Middel VI mist m.i. feitelijke grondslag. De klacht gaat ervan uit dat het hof zijn onderzoek heeft beperkt tot de vraag “of de aanhouding van appellant en zijn daarop volgende vrijheidsbeneming achteraf bezien ongefundeerd was en deswege als onrechtmatig moet worden gekwalificeerd” (rov. 4.1). Het hof heeft in werkelijkheid wel degelijk de overige door eiser gestelde schadetoebrengende factoren beoordeeld, waaronder de duur van de instructie (zie rov. 4.9) en de gevolgen van de publiciteit die aan de zaak is besteed (zie rov. 4.12).
3.15.
Middel VII richt zich tegen rov. 4.6, waar het hof de aldaar bedoelde beschuldigingen aan het adres van de Staat te vaag en te weinig uitgewerkt noemt om daarop in te gaan. In dit verband klaagt eiser tevens dat het hof ten onrechte is voorbijgegaan aan zijn bewijsaanbod18 .
3.16.
De desbetreffende beschuldigingen aan het adres van de Staat heeft het hof in rov. 4.5 samengevat. Het middel klaagt niet dat die samenvatting onjuist of onvolledig zou zijn. De wijze waarop het hof dit gedeelte van de grondslag van de vordering in rov. 4.6 heeft weerlegd, biedt m.i. voldoende inzicht in de gedachtegang van het hof en kan de verwerping van die grondslag dragen. Verder gaat de toetsing in cassatie niet. Omdat eiser naar het oordeel van het hof onvoldoende aan zijn stelplicht had voldaan, kwam het hof niet meer toe aan eisers bewijsaanbod; dit blijkt uit het slot van rov. 4.6. Middel VII treft dus geen doel.
3.17.
Het komt mij voor, dat de Hoge Raad de zaak zelf zal kunnen afdoen, door op het incidenteel cassatieberoep het bestreden vonnis, voor zover daarbij de vordering tegen het Land is toegewezen, te vernietigen, de desbetreffende grieven van eiser alsnog te verwerpen en het vonnis van het Gerecht in Eerste Aanleg in de zaak tegen het Land te bekrachtigen.

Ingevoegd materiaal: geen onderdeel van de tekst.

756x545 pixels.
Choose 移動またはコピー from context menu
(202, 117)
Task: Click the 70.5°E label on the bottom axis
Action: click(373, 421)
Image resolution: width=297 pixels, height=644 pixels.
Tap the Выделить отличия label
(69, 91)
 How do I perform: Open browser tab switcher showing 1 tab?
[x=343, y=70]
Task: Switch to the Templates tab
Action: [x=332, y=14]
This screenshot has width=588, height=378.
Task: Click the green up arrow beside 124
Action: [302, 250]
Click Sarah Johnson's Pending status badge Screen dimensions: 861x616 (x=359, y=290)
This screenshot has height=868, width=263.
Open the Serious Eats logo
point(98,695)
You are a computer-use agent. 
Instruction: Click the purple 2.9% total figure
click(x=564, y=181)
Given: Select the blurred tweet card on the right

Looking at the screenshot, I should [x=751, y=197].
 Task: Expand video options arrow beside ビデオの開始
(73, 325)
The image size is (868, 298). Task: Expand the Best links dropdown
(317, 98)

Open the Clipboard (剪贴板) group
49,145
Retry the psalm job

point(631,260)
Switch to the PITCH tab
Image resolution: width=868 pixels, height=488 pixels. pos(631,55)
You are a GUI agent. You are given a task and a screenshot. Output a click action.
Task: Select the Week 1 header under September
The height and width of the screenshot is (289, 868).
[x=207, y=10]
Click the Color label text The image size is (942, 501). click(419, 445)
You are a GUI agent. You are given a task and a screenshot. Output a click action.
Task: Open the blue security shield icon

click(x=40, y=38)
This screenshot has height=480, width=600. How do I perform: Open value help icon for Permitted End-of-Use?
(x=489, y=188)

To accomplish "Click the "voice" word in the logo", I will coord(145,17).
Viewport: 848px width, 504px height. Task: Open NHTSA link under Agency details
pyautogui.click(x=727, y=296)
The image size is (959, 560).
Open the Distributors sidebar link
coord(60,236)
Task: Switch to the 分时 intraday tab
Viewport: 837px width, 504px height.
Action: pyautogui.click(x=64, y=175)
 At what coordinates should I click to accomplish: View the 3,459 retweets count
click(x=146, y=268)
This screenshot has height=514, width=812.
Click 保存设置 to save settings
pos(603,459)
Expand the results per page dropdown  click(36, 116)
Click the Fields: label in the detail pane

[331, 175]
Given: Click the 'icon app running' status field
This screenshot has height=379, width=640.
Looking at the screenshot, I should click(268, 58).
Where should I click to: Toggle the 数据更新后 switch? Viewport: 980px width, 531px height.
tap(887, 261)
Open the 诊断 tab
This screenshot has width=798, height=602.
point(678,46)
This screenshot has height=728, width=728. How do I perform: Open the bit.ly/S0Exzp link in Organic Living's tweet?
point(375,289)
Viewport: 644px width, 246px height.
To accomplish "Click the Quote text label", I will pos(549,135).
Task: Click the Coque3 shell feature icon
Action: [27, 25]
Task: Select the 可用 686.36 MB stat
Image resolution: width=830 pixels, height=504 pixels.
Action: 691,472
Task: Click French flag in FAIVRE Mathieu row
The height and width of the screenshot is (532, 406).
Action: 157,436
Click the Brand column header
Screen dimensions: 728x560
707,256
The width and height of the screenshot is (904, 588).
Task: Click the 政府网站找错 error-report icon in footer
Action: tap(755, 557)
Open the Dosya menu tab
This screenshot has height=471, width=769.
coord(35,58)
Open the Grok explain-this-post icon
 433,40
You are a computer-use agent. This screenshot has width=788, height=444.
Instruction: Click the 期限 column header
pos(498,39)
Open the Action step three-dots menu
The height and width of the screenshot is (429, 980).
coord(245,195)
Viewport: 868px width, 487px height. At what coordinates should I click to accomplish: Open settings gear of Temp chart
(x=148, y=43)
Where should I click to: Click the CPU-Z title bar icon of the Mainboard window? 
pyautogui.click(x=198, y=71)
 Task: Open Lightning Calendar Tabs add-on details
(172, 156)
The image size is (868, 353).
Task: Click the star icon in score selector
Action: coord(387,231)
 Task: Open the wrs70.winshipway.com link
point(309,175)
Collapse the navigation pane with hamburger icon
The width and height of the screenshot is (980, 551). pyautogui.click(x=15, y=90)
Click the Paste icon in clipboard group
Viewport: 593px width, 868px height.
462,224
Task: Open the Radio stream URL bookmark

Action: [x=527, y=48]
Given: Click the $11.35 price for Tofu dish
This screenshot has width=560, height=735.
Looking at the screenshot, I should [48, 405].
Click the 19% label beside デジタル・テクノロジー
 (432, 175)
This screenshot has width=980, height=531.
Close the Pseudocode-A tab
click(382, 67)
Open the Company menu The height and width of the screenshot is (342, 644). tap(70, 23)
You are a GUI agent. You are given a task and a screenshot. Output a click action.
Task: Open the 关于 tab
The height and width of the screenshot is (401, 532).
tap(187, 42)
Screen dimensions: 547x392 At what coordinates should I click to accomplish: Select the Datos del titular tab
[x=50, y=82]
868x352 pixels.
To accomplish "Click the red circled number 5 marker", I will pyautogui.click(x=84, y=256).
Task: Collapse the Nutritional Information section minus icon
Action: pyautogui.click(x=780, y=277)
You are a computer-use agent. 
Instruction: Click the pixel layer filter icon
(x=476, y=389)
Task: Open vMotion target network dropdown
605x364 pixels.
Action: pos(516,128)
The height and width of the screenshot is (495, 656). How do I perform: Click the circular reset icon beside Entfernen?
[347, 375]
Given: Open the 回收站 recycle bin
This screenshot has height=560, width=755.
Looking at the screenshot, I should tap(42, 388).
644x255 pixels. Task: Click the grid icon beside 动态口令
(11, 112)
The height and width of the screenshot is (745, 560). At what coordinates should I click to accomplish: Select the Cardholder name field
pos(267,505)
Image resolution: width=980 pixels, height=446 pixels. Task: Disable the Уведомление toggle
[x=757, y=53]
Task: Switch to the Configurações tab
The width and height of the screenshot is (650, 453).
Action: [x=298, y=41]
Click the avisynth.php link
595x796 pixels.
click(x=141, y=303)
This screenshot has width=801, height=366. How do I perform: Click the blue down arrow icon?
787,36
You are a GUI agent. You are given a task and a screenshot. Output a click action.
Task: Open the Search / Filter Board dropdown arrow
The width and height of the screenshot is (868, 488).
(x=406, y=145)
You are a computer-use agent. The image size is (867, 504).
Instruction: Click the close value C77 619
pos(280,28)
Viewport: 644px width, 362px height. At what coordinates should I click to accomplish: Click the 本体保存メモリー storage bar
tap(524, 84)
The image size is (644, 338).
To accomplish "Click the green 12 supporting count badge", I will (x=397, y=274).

Eiser heeft in feite de verkeerde weg gekozen: hierboven is reeds onder de aandacht gebracht dat hij de mogelijkheid heeft gehad op grond van art. 126a e.v. (oud) Sv-NA vergoeding te verzoeken.
4. Conclusie
De conclusie strekt tot verwerping van het principaal cassatieberoep en, op het incidenteel cassatieberoep: tot vernietiging van het bestreden vonnis, voor zover daarbij de vordering tegen het Land is toegewezen, en, opnieuw rechtdoende, tot bekrachtiging van het vonnis van het Gerecht in Eerste Aanleg in de zaak tegen het Land.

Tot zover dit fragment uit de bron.